■ **WHAT THE TASK ASKS**: Please turn all of the material below into a numbered list with one item per line, leaving out any blank lines.
>>
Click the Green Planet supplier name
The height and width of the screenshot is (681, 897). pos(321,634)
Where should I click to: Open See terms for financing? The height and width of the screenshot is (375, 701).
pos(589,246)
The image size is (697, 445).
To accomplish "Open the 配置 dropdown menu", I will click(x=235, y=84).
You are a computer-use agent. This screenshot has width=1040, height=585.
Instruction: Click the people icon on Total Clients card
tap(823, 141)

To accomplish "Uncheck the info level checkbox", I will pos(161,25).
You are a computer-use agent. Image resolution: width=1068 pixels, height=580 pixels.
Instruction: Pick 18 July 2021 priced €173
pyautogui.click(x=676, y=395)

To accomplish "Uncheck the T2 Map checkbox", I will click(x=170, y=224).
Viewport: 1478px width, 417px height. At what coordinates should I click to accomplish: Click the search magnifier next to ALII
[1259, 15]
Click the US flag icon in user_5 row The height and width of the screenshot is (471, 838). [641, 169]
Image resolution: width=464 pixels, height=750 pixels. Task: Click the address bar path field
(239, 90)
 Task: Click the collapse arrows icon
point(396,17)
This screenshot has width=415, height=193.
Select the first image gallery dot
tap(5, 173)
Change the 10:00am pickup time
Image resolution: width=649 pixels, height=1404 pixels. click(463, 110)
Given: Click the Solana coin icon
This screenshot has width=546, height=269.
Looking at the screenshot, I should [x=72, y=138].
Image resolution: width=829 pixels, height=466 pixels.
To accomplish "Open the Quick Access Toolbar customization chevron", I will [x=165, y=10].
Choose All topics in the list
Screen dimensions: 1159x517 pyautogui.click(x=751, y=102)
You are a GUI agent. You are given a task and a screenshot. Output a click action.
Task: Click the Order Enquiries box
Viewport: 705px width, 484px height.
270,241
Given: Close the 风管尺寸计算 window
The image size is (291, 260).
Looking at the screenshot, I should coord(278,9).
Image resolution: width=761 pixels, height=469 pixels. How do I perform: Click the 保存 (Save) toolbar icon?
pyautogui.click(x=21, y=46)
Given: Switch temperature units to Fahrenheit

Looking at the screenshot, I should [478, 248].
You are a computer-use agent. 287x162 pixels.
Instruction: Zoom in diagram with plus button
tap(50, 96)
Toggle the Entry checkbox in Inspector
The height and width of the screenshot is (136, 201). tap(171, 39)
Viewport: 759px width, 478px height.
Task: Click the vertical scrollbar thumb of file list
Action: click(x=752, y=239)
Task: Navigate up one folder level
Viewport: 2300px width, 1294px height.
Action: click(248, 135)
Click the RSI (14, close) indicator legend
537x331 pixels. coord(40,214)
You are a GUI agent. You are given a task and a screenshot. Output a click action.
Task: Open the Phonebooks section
<<
■ **COMPLETED EXERCISE**:
1. Click the Green Planet supplier name
2. The height and width of the screenshot is (681, 897). pos(321,634)
3. Where should I click to: Open See terms for financing? The height and width of the screenshot is (375, 701).
4. pos(589,246)
5. The image size is (697, 445).
6. To accomplish "Open the 配置 dropdown menu", I will click(x=235, y=84).
7. You are a computer-use agent. This screenshot has width=1040, height=585.
8. Instruction: Click the people icon on Total Clients card
9. tap(823, 141)
10. To accomplish "Uncheck the info level checkbox", I will pos(161,25).
11. You are a computer-use agent. Image resolution: width=1068 pixels, height=580 pixels.
12. Instruction: Pick 18 July 2021 priced €173
13. pyautogui.click(x=676, y=395)
14. To accomplish "Uncheck the T2 Map checkbox", I will click(x=170, y=224).
15. Viewport: 1478px width, 417px height. At what coordinates should I click to accomplish: Click the search magnifier next to ALII
16. [1259, 15]
17. Click the US flag icon in user_5 row The height and width of the screenshot is (471, 838). [641, 169]
18. Image resolution: width=464 pixels, height=750 pixels. Task: Click the address bar path field
19. (239, 90)
20.  Task: Click the collapse arrows icon
21. point(396,17)
22. This screenshot has width=415, height=193.
23. Select the first image gallery dot
24. tap(5, 173)
25. Change the 10:00am pickup time
26. Image resolution: width=649 pixels, height=1404 pixels. click(463, 110)
27. Given: Click the Solana coin icon
28. This screenshot has width=546, height=269.
29. Looking at the screenshot, I should [x=72, y=138].
30. Image resolution: width=829 pixels, height=466 pixels.
31. To accomplish "Open the Quick Access Toolbar customization chevron", I will [x=165, y=10].
32. Choose All topics in the list
33. Screen dimensions: 1159x517 pyautogui.click(x=751, y=102)
34. You are a GUI agent. You are given a task and a screenshot. Output a click action.
35. Task: Click the Order Enquiries box
36. Viewport: 705px width, 484px height.
37. 270,241
38. Given: Close the 风管尺寸计算 window
39. The image size is (291, 260).
40. Looking at the screenshot, I should coord(278,9).
41. Image resolution: width=761 pixels, height=469 pixels. How do I perform: Click the 保存 (Save) toolbar icon?
42. pyautogui.click(x=21, y=46)
43. Given: Switch temperature units to Fahrenheit
44. Looking at the screenshot, I should [478, 248].
45. You are a computer-use agent. 287x162 pixels.
46. Instruction: Zoom in diagram with plus button
47. tap(50, 96)
48. Toggle the Entry checkbox in Inspector
49. The height and width of the screenshot is (136, 201). tap(171, 39)
50. Viewport: 759px width, 478px height.
51. Task: Click the vertical scrollbar thumb of file list
52. Action: click(x=752, y=239)
53. Task: Navigate up one folder level
54. Viewport: 2300px width, 1294px height.
55. Action: click(248, 135)
56. Click the RSI (14, close) indicator legend
57. 537x331 pixels. coord(40,214)
58. You are a GUI agent. You are given a task and a screenshot. Output a click action.
59. Task: Open the Phonebooks section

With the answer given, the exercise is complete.